- [Your objective]:
Would you print only the lines running from the one with "Where should I" to the final line of the data below, word for word and without pictures?

------------------------

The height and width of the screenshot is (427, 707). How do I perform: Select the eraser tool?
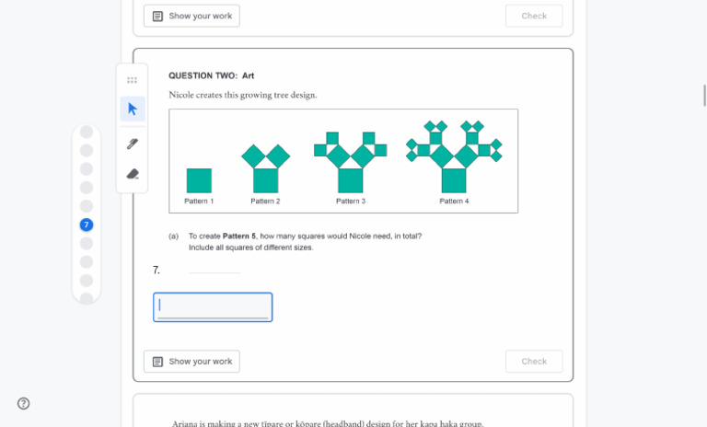133,174
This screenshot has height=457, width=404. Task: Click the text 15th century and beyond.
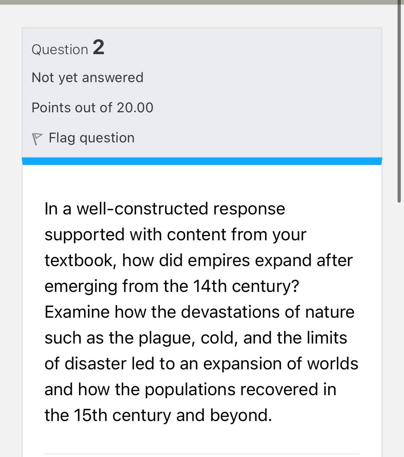[x=173, y=415]
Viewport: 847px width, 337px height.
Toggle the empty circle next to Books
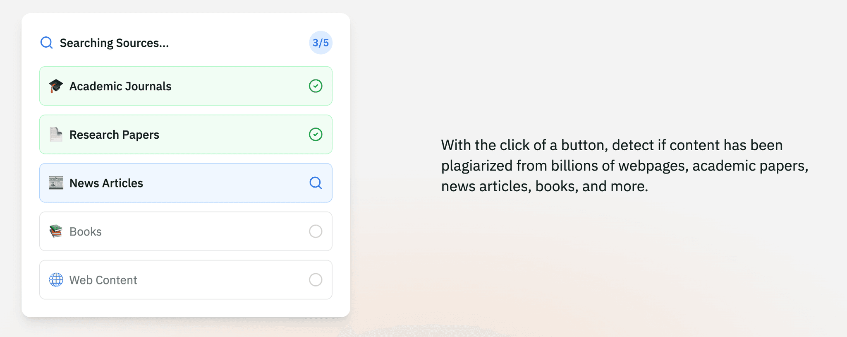[316, 231]
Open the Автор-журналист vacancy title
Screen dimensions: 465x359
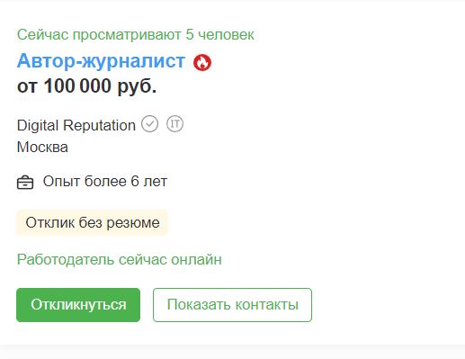click(x=101, y=61)
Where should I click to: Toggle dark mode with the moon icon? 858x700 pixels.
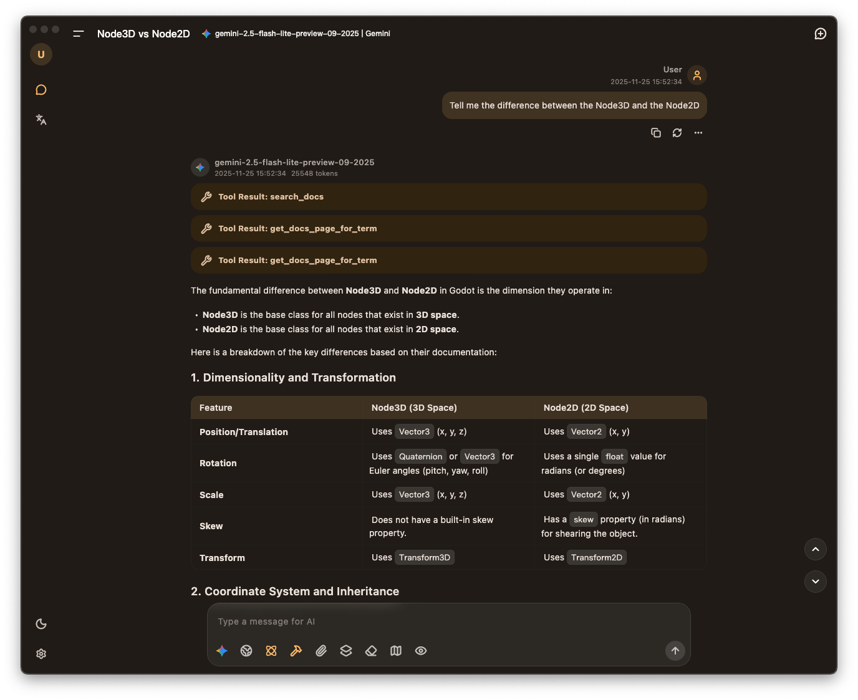(41, 624)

------------------------

- [Output of the exercise]:
Where should I click to: Toggle dark mode with the moon icon? 858x700 pixels.
(41, 624)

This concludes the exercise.